Document section ▸
--*--

Teaching - Università degli Studi della Tuscia

COMPLEMENTS OF KINEMATICS AND DYNAMICS (objectives)

"Learning objectives (according to the Dublin descriptors): The teaching of ""Complements of Kinematics and Dynamics"" will introduce student engineers to the principles and methods of Applied Mechanics of Machines in order to acquire knowledge of the fundamental laws governing the operation of mechanical devices and machines.
The objective will be to provide students with the ability to decompose machines into elementary components made up of rigid bodies, to give them the tools to be able to describe and critically analyse kinematics, static and dynamic actions acting in mechanical systems and the resulting motion. To provide knowledge of how to test and design plane and space mechanisms for understanding the functioning of the main machine organs. Equip student engineers with the basic elements that constitute the theoretical minimum for modelling and analysing the operation of a machine.
Expected Learning Outcomes - Knowledge and Understanding: The course aims to provide the knowledge of Kinematics and Dynamics aimed at setting up, simulating and evaluating the design and modelling of mechanical systems. - Ability to Apply Knowledge and Understanding: The student will be able to: a) Propose and interpret the results of design solutions. b) Perform the analysis of the kinematic structure and degrees of freedom of mechanisms, identifying the constrained kinematic chains incorporated in larger engineering systems.

--*--

Requirements ▸
1) Answer these from the course objectives:
(a) According to which descriptors are the learning objectives stated?
(b) Into what are students to be able to decompose machines?
(c) Which two aspects of mechanisms will the student be able to analyze?
2) Carry on the course objectives for Complements of Kinematics and Dynamics from their last sentence.
You won't need the rows.

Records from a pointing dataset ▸
--*--

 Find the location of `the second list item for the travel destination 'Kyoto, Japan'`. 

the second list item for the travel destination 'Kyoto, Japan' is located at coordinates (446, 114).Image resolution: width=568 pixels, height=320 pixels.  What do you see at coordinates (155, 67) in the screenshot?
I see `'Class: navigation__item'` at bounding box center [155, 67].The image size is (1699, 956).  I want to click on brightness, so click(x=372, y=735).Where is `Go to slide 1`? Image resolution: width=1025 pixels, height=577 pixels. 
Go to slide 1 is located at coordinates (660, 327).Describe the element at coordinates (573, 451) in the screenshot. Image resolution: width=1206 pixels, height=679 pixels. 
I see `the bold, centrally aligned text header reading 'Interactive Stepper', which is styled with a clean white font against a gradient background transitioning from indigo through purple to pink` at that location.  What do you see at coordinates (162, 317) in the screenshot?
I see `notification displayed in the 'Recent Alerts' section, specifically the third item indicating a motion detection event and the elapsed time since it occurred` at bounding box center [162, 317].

--*--

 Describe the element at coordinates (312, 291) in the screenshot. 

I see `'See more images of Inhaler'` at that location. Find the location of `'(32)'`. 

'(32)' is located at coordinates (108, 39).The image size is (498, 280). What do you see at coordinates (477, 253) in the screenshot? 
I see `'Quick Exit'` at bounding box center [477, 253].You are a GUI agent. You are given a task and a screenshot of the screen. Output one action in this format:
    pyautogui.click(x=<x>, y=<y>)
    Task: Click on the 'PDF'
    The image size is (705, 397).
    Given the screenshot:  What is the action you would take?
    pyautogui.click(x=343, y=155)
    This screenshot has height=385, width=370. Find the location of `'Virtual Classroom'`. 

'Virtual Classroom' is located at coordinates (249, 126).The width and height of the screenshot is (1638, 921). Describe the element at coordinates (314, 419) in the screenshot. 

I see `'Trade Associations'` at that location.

--*--

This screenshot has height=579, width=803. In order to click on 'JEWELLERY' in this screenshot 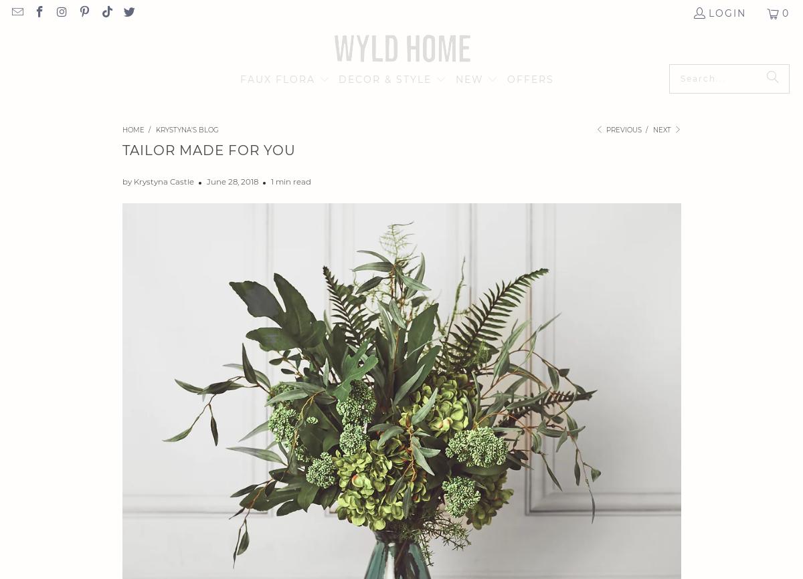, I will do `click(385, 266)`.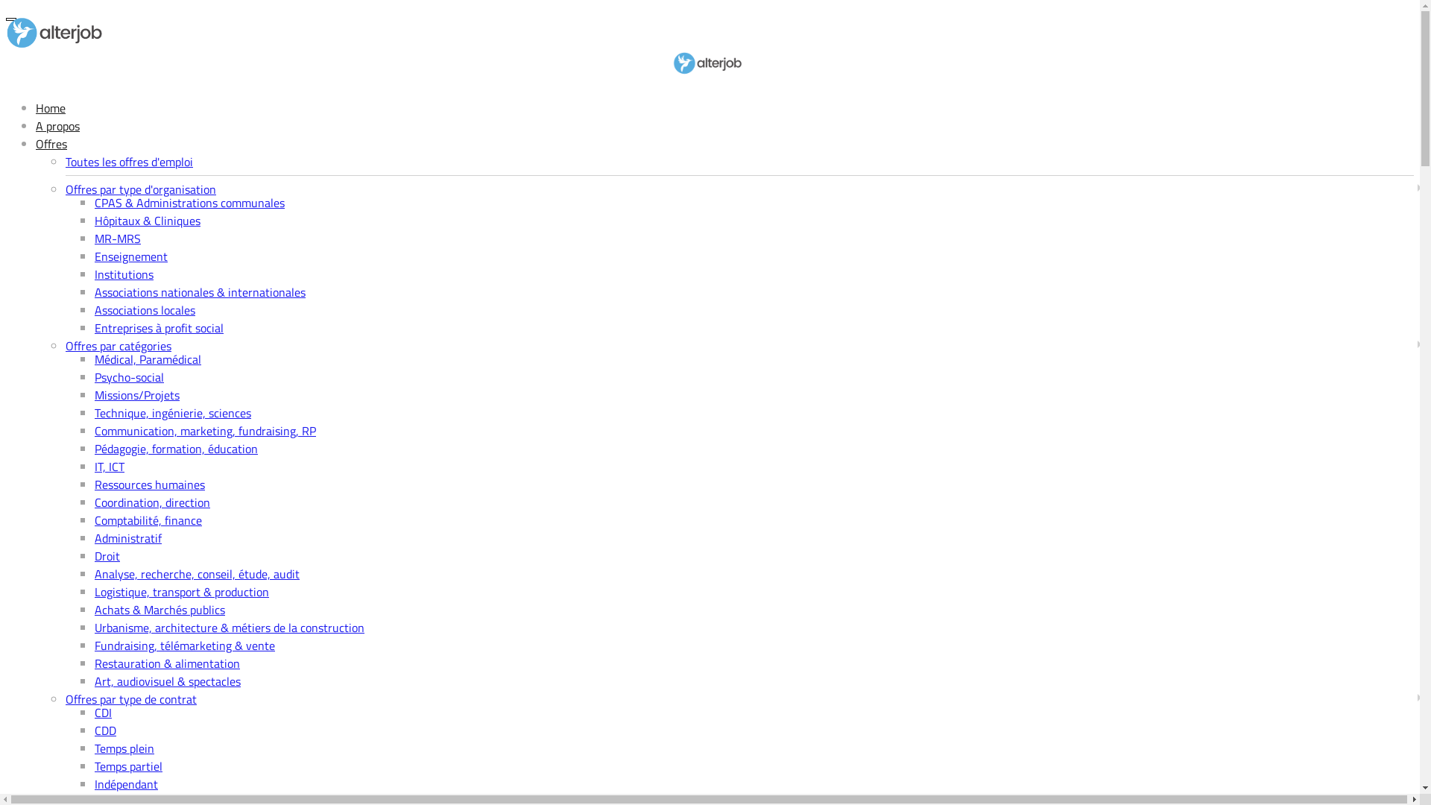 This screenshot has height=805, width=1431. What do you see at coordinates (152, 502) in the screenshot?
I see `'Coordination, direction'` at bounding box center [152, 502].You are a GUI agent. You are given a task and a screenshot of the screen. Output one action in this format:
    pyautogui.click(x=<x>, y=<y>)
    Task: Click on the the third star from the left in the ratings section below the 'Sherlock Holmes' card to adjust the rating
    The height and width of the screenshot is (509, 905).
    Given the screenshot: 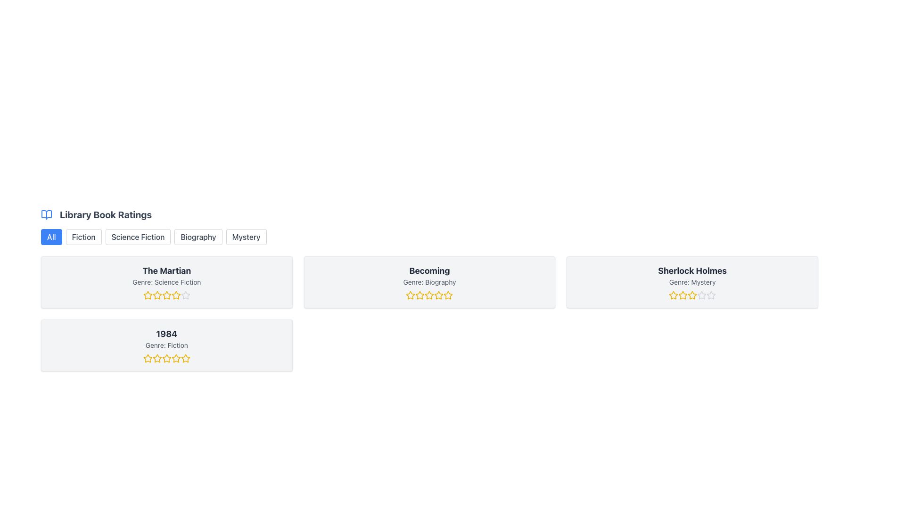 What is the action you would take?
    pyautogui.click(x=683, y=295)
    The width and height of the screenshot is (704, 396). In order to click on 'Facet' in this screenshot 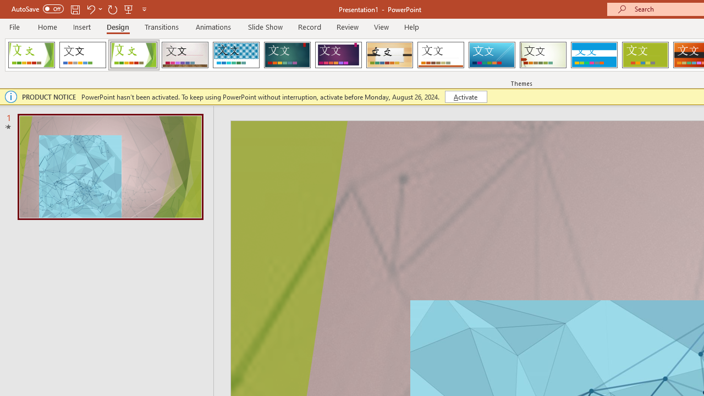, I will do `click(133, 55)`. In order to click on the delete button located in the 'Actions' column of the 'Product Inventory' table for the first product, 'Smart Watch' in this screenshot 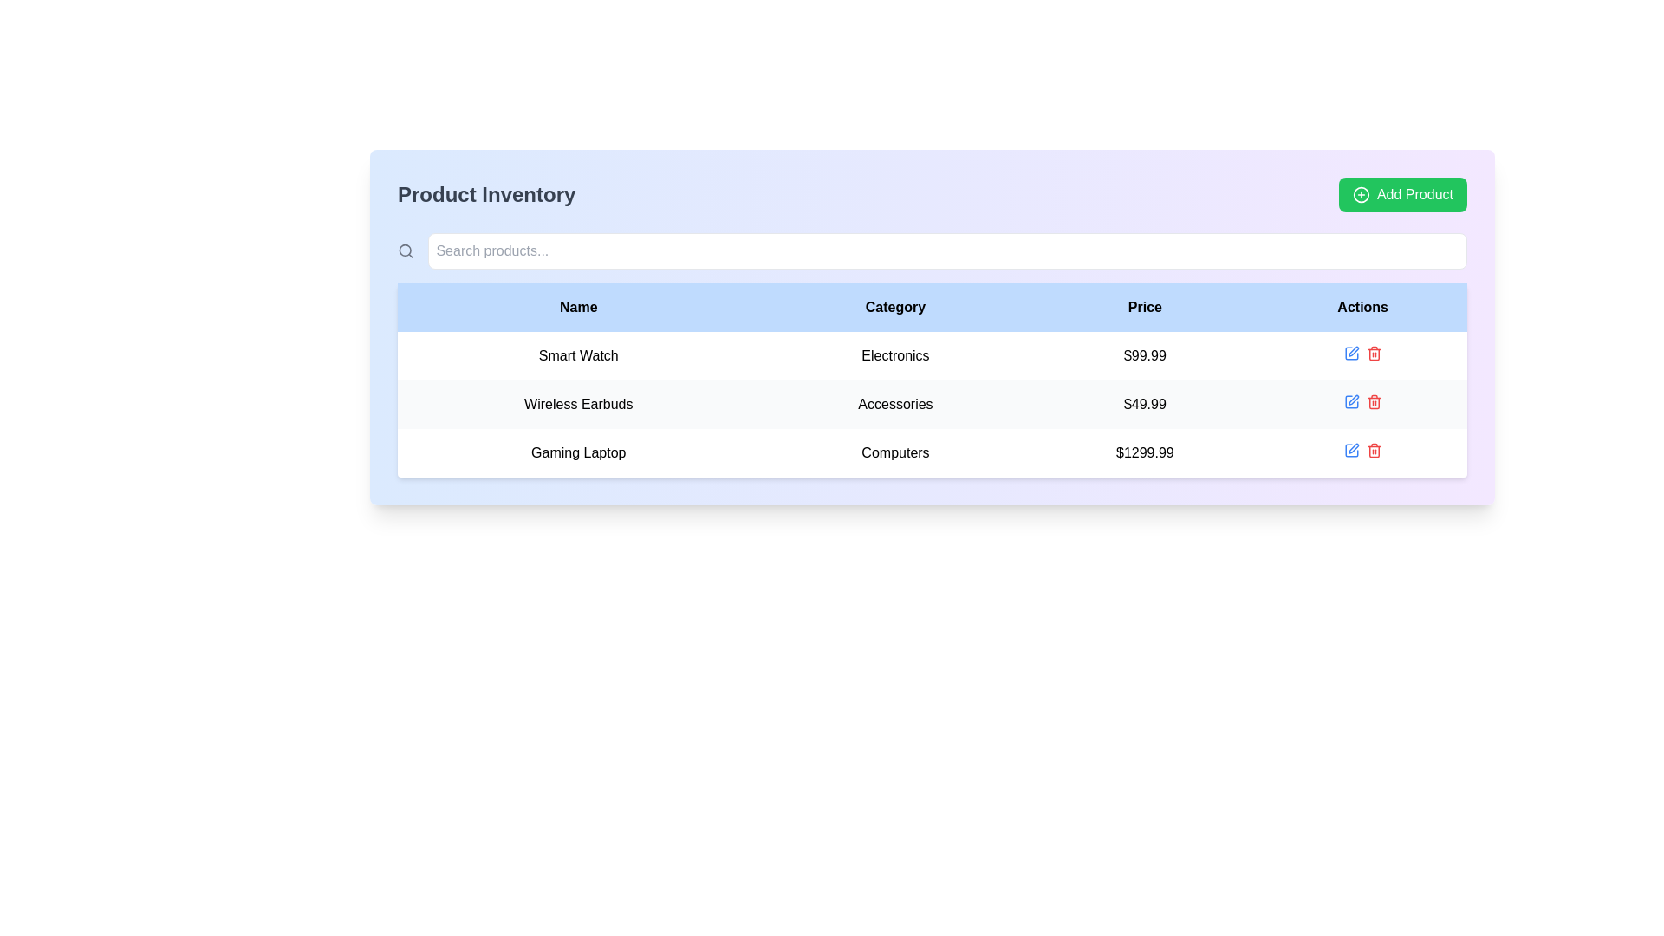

--*--

Answers below ▸
1)
(a) The Dublin descriptors.
(b) Elementary components made up of rigid bodies.
(c) Their kinematic structure and degrees of freedom.

2)
c) Calculate velocities and accelerations, by means of kinematic analysis, in articulated mechanisms through analytical and numerical-computational methods recognising direct and inverse problems. d) Apply analytical and numerical-computational procedures in order to solve kinematic design problems (kinematic synthesis) of mechanisms.
e) Set up and simulate mechanical models knowing how to plan, implement and correct computer-aided design tools for the analysis of kinematics and dynamics of constrained mechanical systems using numerical integration and solution methods. f) Know how to synthesise and analyse linear models with multiple degrees of freedom for the analysis of vibrations in mechanical systems.
- Autonomy of Judgement: The student will be able to carry out the setting up and critical examination of models and related simulations. - Communication Skills: To be able to present the results of the development of models and their analysis inherent to mechanical systems using verbal, written and electronic methods (calculation software).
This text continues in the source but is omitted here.